Foreigners, including PRs, can at any one time own only one landed home in Singapore and must occupy it themselves rather than rent it out.
Among the criteria that the Minister for Law will consider when asked to approve foreigners buying a landed home are the applicant’s qualifications and whether the applicant has made, or will be able to make, adequate economic contribution to Singapore.
However, foreign buyers may acquire an unlimited number of non-landed private homes - condominiums and apartments.
Goldman Sachs acknowledged that ‘for now, we note there is still no certainty of any policy change and the nature of change could be restricted to select types of landed property like Good Class Bungalows or cluster housing’.
The bank’s analysis of 36 landed property transactions at Sentosa Cove between January 2005 and May 2007 showed that Singaporean and foreign buyers each accounted for 44 per cent of purchases, with the balance accounted for by companies.
In contrast, Goldman Sachs’ study of islandwide private home transactions between January and May this year showed that foreign buyers accounted for just 8 per cent of total landed property deals, lower than their 29 per cent share of non-landed home purchases over the same period.

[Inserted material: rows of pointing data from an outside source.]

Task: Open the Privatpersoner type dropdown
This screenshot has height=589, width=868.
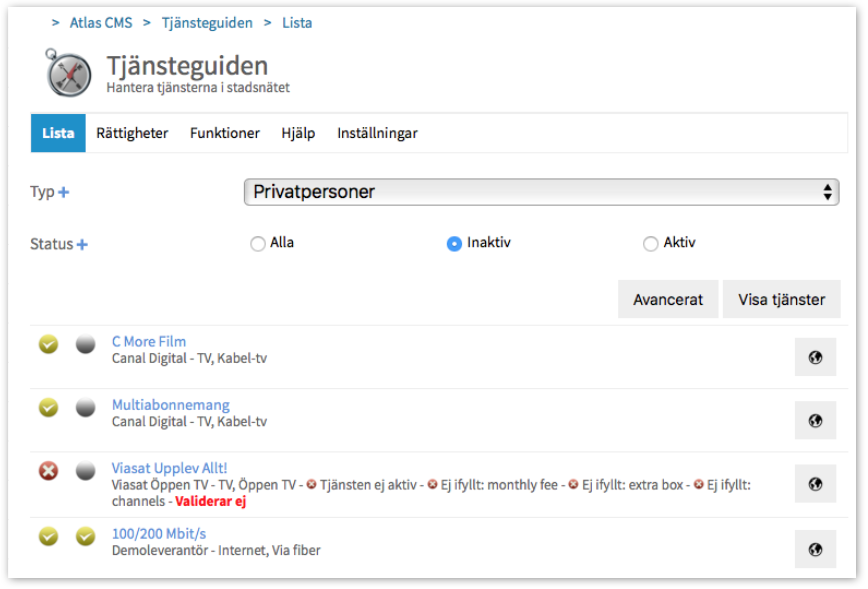Action: coord(541,192)
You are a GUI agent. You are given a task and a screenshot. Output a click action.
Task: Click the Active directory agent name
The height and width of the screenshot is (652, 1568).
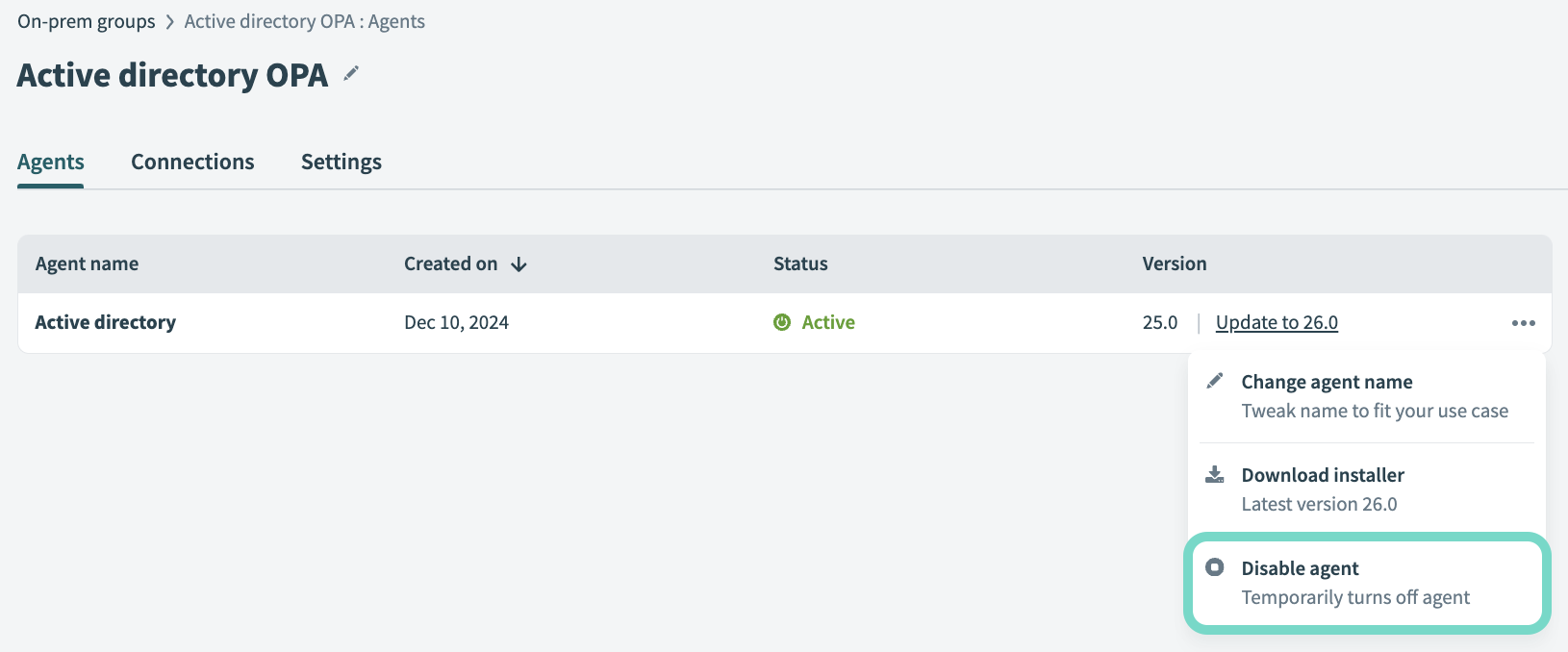click(x=106, y=322)
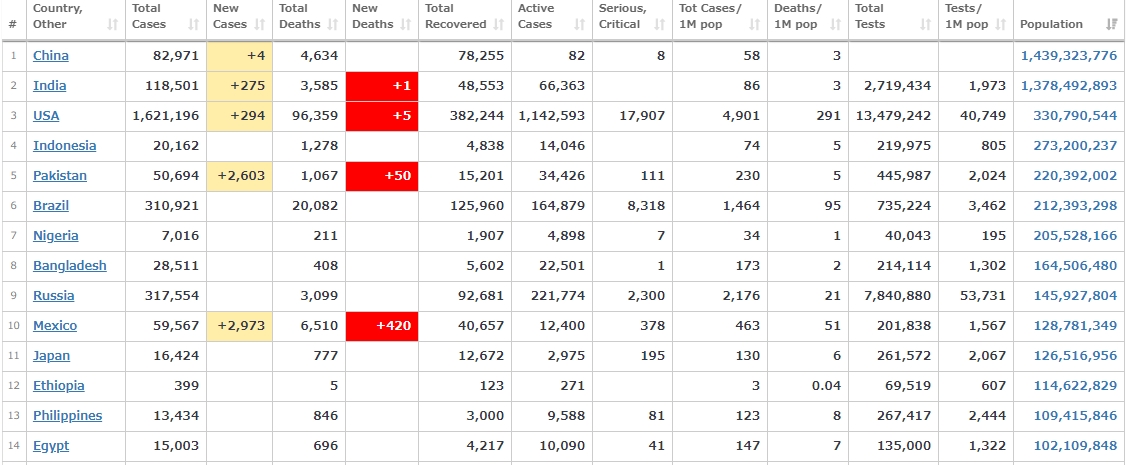Viewport: 1131px width, 465px height.
Task: Click sort arrows in Total Deaths header
Action: coord(332,24)
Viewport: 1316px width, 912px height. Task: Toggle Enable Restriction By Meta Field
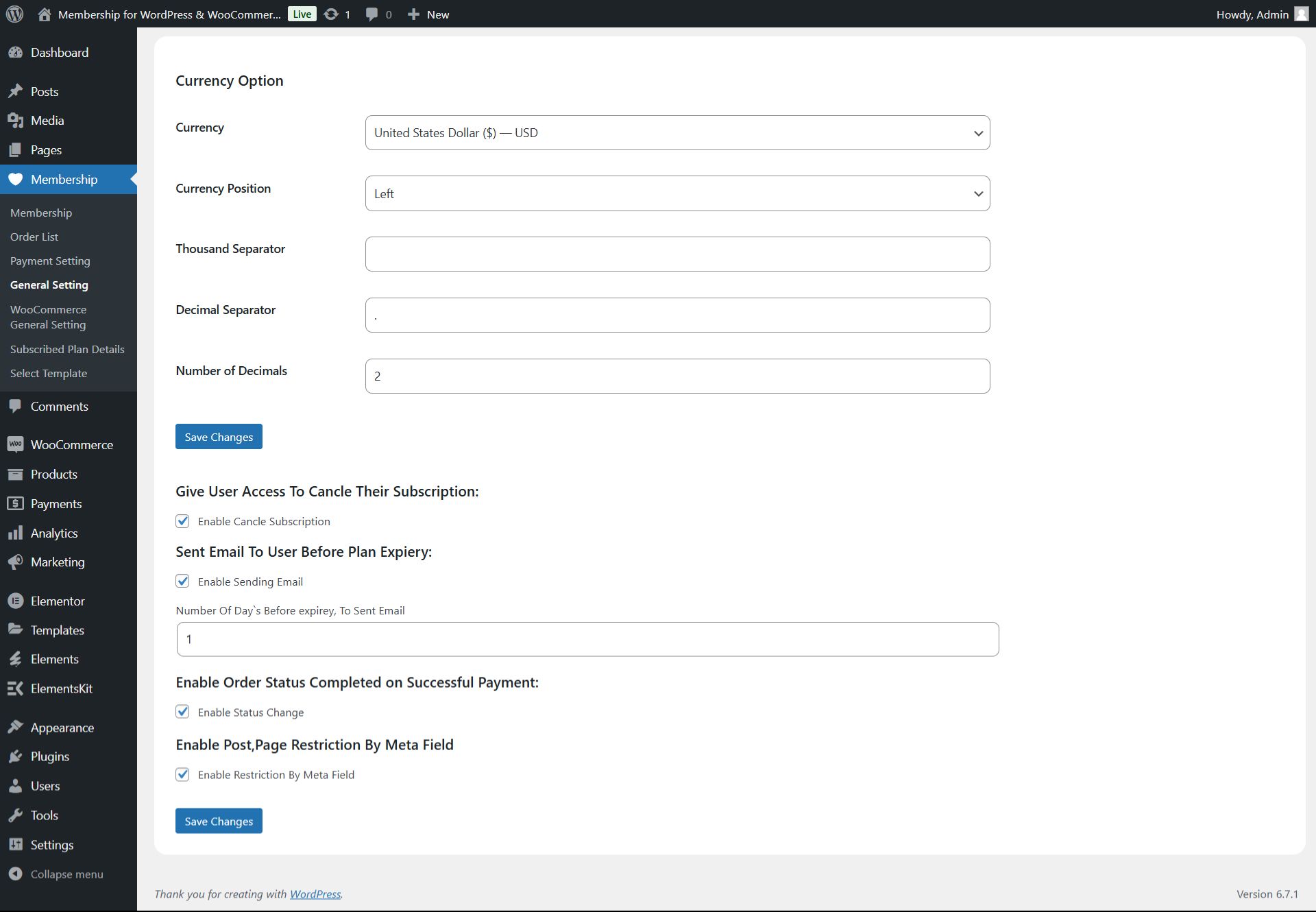pyautogui.click(x=182, y=774)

This suggests the scope for a higher share of foreign buying if the landed private housing sector is also opened to foreigners.
‘We think relaxing restrictions on foreigners buying landed property would not adversely impact demand for condominiums and apartments, given the positive signal such a move would send to foreigners,’ the bank said. ‘Moreover, we look for a positive spill-over from rising landed property prices to condominiums and apartments.’
Goldman Sachs estimates about 2,800 landed homes with written permission for development, the bulk (2,565 units) of which have yet to be sold, will come on stream over the next few years.
This supply is almost 4 per cent of the current stock of landed homes in Singapore.
Among the developers with exposure to landbank slated for residential housing are Bukit Sembawang, Allgreen Properties, MCL Land, Fragrance Group, and Sing Holdings.